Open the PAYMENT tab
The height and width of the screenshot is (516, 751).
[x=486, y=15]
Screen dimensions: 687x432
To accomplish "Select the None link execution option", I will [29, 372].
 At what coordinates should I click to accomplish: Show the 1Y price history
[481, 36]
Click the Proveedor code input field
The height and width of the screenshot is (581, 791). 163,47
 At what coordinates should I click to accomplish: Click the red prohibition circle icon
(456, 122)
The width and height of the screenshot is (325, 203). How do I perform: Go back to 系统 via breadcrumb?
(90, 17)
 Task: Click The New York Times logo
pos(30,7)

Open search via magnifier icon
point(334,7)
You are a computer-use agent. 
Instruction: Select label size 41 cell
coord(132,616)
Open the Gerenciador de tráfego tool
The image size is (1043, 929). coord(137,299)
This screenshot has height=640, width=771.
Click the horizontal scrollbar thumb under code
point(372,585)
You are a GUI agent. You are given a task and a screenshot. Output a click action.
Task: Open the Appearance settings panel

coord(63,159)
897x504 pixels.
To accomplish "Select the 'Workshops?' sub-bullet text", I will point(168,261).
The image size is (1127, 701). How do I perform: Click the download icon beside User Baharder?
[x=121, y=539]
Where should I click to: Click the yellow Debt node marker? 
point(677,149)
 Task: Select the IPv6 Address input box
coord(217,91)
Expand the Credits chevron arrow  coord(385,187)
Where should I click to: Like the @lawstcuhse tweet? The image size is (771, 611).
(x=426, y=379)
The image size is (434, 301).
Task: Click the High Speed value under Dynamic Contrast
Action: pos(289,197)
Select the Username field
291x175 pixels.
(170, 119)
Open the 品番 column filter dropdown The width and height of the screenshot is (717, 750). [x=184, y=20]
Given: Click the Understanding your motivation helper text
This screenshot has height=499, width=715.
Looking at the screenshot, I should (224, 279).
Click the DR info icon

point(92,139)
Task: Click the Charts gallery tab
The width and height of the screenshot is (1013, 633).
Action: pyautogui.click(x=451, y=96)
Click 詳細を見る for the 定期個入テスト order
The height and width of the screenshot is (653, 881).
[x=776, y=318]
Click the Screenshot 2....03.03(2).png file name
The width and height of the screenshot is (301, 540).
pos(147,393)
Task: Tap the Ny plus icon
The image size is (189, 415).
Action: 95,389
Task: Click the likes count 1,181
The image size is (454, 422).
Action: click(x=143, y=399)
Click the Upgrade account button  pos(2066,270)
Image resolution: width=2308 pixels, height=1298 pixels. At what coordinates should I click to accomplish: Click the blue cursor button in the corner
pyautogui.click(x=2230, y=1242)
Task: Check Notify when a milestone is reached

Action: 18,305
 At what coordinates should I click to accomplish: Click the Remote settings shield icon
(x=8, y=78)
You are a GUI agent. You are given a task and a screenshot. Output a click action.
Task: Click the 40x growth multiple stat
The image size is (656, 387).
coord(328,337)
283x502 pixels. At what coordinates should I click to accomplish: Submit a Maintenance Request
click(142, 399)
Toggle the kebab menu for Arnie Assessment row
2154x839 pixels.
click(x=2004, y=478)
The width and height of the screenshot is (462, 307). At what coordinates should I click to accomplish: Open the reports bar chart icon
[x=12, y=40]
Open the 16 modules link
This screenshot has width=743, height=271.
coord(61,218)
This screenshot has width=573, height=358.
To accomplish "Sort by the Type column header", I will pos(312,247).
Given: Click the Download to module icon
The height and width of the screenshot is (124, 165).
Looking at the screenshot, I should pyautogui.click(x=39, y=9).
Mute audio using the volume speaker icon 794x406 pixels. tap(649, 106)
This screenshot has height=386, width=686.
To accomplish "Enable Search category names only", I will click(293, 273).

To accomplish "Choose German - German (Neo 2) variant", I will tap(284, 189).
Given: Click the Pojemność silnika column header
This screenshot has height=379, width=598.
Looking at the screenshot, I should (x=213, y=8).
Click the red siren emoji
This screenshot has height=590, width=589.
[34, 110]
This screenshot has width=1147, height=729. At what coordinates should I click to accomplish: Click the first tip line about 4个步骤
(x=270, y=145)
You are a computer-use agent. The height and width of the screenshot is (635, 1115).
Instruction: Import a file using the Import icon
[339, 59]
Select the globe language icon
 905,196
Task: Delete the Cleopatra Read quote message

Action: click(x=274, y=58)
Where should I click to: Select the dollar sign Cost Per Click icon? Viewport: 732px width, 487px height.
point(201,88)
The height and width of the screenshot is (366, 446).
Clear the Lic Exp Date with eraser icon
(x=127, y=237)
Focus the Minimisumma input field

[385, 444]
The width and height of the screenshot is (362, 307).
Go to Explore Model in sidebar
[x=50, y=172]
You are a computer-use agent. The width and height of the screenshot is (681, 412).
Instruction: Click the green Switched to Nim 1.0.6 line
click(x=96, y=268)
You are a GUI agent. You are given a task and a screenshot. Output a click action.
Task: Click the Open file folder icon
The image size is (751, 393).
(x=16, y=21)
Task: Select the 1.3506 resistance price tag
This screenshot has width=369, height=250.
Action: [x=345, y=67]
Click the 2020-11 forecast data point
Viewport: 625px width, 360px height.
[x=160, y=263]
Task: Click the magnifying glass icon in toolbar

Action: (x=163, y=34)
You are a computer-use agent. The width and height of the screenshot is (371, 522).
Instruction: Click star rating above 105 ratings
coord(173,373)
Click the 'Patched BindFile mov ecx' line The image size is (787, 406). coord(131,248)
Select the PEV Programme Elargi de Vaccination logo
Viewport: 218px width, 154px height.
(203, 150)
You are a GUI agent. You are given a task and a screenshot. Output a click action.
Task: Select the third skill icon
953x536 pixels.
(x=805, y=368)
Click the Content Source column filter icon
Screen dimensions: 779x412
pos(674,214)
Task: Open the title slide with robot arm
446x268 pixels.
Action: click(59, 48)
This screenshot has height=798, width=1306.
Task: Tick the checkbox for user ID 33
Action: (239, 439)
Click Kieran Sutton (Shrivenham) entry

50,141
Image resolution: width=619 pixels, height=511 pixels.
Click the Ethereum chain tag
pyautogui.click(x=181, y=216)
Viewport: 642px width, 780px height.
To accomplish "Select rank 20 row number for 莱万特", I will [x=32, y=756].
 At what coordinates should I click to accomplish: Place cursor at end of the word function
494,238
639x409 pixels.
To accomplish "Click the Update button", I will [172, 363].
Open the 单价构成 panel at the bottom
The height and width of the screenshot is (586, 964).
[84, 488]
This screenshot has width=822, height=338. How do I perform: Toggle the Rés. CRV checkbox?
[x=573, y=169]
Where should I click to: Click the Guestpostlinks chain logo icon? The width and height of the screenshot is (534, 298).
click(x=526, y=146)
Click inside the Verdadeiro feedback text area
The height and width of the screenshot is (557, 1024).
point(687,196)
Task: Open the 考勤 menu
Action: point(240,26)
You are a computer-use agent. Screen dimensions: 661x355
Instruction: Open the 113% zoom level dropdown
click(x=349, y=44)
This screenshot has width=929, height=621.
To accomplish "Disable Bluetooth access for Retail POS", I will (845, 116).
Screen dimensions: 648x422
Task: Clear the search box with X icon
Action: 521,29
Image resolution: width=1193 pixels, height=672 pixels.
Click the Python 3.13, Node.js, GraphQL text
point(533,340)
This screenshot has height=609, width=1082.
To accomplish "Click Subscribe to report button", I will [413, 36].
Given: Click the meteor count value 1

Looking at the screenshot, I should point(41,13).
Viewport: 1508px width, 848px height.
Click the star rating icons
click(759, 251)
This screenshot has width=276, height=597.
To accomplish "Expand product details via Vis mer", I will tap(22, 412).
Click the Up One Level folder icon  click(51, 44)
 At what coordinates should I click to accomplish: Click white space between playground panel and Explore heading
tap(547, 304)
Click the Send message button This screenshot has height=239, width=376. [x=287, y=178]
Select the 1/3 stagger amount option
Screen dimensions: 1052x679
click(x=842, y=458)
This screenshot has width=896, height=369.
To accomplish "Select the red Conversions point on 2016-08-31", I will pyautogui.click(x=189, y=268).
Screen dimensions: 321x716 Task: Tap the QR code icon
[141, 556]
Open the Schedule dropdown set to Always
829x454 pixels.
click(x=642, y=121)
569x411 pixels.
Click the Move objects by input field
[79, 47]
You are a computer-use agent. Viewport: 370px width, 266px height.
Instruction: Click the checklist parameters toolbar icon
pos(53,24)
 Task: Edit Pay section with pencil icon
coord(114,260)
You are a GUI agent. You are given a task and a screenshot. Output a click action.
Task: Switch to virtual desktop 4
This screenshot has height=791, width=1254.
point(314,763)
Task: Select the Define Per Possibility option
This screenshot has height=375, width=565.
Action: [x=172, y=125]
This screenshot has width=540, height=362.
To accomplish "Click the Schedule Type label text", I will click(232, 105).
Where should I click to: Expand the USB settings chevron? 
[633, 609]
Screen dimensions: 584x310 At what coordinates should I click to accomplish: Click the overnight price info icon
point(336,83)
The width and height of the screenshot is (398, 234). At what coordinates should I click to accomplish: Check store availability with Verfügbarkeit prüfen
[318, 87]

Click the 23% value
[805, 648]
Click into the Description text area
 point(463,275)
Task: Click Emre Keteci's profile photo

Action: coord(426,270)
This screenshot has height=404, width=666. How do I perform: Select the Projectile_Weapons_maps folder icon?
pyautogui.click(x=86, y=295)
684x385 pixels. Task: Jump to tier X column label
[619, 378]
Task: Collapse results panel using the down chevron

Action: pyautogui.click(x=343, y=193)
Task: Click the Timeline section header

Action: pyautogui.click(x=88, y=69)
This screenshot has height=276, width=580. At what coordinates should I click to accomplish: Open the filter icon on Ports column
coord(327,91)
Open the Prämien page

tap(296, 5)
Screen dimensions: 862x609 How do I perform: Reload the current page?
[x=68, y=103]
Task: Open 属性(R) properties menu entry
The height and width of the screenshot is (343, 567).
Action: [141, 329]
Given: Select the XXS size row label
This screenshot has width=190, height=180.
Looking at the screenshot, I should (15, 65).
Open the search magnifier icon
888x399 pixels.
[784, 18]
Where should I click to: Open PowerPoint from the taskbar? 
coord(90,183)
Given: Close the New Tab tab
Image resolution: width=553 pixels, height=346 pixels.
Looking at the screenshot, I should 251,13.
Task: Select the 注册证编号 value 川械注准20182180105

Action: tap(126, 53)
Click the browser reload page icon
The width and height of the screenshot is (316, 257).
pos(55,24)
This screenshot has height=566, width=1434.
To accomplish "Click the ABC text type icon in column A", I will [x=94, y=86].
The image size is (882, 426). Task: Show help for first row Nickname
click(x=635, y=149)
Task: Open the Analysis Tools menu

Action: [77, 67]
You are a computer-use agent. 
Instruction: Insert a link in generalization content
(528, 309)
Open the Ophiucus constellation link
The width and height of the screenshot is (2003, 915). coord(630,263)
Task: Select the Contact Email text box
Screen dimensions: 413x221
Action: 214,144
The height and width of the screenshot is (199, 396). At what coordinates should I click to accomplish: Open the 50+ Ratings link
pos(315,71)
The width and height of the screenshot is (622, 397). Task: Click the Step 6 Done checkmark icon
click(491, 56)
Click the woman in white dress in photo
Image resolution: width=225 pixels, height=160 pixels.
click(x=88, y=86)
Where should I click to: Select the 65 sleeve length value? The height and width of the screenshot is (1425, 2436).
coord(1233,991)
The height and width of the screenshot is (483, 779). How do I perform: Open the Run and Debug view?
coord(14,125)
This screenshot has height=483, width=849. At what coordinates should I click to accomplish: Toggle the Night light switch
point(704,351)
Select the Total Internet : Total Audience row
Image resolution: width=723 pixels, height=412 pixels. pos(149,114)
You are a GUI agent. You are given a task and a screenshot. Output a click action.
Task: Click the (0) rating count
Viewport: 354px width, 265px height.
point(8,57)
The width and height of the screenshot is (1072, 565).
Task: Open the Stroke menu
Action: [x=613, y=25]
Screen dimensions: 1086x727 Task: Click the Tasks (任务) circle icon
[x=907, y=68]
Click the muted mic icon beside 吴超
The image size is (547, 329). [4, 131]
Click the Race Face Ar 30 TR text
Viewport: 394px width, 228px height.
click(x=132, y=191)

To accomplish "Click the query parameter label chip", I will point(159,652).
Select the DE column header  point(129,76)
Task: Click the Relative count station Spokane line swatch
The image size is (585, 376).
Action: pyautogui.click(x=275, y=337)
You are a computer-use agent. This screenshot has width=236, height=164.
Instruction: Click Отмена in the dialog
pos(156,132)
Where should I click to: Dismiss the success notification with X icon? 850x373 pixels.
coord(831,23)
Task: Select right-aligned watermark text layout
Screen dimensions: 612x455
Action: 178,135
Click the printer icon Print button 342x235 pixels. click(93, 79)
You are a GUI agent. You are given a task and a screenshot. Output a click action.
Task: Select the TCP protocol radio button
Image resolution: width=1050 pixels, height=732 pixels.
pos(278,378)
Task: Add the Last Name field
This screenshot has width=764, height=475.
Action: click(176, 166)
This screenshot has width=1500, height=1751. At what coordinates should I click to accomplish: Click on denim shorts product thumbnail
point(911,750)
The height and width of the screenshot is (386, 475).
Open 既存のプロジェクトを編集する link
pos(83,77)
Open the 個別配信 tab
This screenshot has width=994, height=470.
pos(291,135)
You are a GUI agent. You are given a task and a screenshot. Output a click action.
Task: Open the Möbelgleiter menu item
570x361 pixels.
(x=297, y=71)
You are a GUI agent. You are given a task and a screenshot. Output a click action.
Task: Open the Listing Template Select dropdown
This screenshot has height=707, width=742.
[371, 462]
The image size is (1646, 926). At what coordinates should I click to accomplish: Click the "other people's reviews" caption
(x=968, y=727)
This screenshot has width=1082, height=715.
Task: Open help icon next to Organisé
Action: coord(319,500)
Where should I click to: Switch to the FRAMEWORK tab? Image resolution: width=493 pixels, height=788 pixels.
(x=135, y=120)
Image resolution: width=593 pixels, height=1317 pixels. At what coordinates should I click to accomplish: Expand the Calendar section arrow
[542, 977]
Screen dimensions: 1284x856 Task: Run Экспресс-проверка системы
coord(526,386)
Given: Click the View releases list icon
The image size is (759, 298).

ASSIGNED TASK:
Taking the listing above as the source, transcribe only the lines starting at the line with "Task: Click the Open file folder icon" and going through the line with "Task: Open the title slide with robot arm", unaltered and with both ends included.

TASK ANSWER:
Task: Click the Open file folder icon
The image size is (751, 393).
(x=16, y=21)
Task: Select the 1.3506 resistance price tag
This screenshot has width=369, height=250.
Action: [x=345, y=67]
Click the 2020-11 forecast data point
Viewport: 625px width, 360px height.
[x=160, y=263]
Task: Click the magnifying glass icon in toolbar

Action: (x=163, y=34)
You are a computer-use agent. The width and height of the screenshot is (371, 522).
Instruction: Click star rating above 105 ratings
coord(173,373)
Click the 'Patched BindFile mov ecx' line The image size is (787, 406). coord(131,248)
Select the PEV Programme Elargi de Vaccination logo
Viewport: 218px width, 154px height.
(203, 150)
You are a GUI agent. You are given a task and a screenshot. Output a click action.
Task: Select the third skill icon
953x536 pixels.
(x=805, y=368)
Click the Content Source column filter icon
Screen dimensions: 779x412
pos(674,214)
Task: Open the title slide with robot arm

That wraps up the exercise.